A physicist who once had a near-death experience when his research sub got caught in the wreckage of the RMS Titanic said it’s time to stop “joyride” trips to the site in the depths of the North Atlantic as rescuers frantically search for the missing tourist submersible that was headed there.
“Certainly, we need to stop, pause all trips to the Titanic, I believe, and figure out, you know, what kind of restrictions should we place,” Michael Guillen said during an interview with GBNews published on Thursday.
Guillen added, “This is not a joyride. This is a serious business. The ocean is a merciless beast, really. It’s ready to swallow you up.”
Twenty-three years ago, Guillen became the first TV correspondent to report from the Titanic wreck site, which lies 12,500 feet below the ocean’s surface. He voyaged there in a Russian research submarine.
Guillen said disaster struck when the sub got caught up in a “very strong underwater current” and became lodged in the massive propeller of the iconic passenger liner at the bottom of the ocean floor off the coast of Newfoundland, Canada.
“Somehow, we got trapped behind the blades,” Guillen, who worked for ABC News at the time, said in his interview with GBNews.

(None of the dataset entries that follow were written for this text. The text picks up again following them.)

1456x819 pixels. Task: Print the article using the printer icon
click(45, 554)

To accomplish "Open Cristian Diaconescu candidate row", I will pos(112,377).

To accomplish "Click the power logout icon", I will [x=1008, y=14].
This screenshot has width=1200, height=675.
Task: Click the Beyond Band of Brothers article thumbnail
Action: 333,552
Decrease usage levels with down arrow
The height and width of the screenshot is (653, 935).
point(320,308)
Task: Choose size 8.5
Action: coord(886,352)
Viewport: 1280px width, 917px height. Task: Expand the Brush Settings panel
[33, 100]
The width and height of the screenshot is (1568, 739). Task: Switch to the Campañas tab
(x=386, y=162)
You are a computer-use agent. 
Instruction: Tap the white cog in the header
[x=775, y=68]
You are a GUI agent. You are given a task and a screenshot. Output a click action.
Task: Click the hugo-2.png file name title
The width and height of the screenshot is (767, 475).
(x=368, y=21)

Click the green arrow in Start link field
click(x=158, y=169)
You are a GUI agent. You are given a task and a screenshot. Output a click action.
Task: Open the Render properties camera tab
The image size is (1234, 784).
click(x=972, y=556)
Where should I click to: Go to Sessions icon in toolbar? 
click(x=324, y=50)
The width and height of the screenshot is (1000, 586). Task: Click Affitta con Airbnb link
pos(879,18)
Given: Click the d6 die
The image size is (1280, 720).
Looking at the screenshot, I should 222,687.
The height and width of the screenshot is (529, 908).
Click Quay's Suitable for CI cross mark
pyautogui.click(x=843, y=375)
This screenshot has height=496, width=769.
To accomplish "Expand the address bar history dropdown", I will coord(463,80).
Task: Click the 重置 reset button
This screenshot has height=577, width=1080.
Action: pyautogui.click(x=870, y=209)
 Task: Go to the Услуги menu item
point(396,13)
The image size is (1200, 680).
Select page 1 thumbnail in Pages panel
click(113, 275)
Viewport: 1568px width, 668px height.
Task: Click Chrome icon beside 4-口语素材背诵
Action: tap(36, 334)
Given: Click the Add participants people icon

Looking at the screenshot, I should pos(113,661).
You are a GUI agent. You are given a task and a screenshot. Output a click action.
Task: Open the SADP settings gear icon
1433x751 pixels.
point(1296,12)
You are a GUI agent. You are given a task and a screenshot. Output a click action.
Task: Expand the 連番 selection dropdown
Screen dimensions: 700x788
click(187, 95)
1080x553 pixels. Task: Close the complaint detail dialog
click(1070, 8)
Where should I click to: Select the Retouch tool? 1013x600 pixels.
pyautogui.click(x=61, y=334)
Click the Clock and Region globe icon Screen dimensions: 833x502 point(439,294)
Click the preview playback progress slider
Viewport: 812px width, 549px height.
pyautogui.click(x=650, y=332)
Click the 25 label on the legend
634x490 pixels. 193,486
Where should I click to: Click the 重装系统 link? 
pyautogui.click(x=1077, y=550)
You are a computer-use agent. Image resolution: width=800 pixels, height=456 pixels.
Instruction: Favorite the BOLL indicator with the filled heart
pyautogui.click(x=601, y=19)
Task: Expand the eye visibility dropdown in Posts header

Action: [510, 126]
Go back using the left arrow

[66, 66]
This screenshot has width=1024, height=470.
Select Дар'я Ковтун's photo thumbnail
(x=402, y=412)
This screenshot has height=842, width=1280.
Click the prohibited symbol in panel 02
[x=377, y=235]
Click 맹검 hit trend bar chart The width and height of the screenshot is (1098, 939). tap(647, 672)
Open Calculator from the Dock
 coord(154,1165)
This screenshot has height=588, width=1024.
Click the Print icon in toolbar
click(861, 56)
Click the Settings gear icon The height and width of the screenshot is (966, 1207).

It took more than an hour for the sub’s pilot to finally break the vessel loose, and Guillen said he thought they would die.
“It seemed like an eternity down there, but I was ready to give up my life and join the people who have lost their lives” in the 1912 Titanic tragedy, Guillen said.
Guillen said he’s had to relive his harrowing experience since catastrophe unfolded for OceanGate Expeditions’ Titan sub and the five people on board the vessel.
The Titan lost communication with its mothership less than two hours into the sightseeing journey — which comes with a price tag of $250,000 a person — to the Titanic wreck site on Sunday.
Extensive search efforts by land, air, and sea have been underway to locate the sub, which has likely already run out of oxygen.
“It seems as though these five people are not going to be given that chance at life. And that just breaks my heart because I know what they’ve gone through,” said Guillen.
An emotional Guillen continued, “I went through it. I know what it feels like to be buried alive in a tin can at the bottom of the Atlantic Ocean. It’s terrifying — terrifying.”